The scale at which populations use landscapes influences ecological processes and management. We used dispersal and home-range data of 3 age groups of male white-tailed deer (Odocoileus virginianus) to determine the scale at which management will be effective. Home-range size at 5.5 years of age (182 ha ± 24.9 SE) was 56% smaller (P < 0.001) than home-range size of the same 13 males as yearlings (416 ± 59.4 ha). Percent overlap of yearling and 5.5-year-old home ranges was 62.7 ± 10.3% (n = 13). Distance between home-range centers of yearling and mature deer was 1,264.9 ± 407.4 m, including 3 deer that dispersed after 2.5 years of age. Average 95% fixed-kernel home-range size was 207.4 ± 20.4 ha and 225.7 ± 30.1 ha for all mature males in years 1 and 2 of our study, respectively. We found that properties >10,000 ha were needed to manage >50% of original yearling males found on the property, whereas properties of 4,500 ha would maintain 50% of original middle-aged (2.5–4.5 yr of age) and mature males (≥4.5 yr of age).

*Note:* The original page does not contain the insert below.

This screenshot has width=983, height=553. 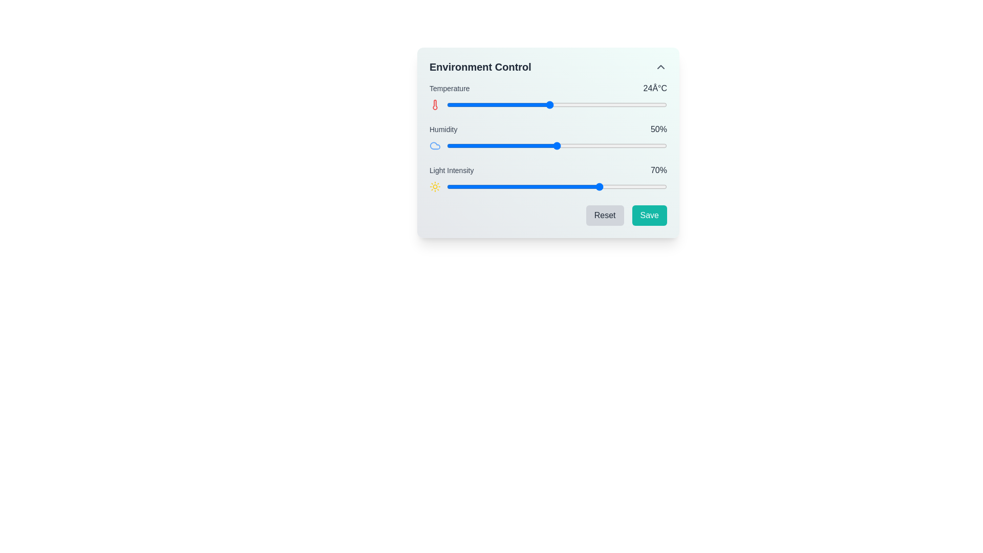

Movements after dispersal were minimal, with deer shifting their center of activity <600 m and <350 m each year for middle-aged and mature males, respectively. These data could be used by managers developing management plans, recommending harvest rates, and interpreting harvest data of male white-tailed deer and by biologists attempting to understand ecological processes such as spread of disease.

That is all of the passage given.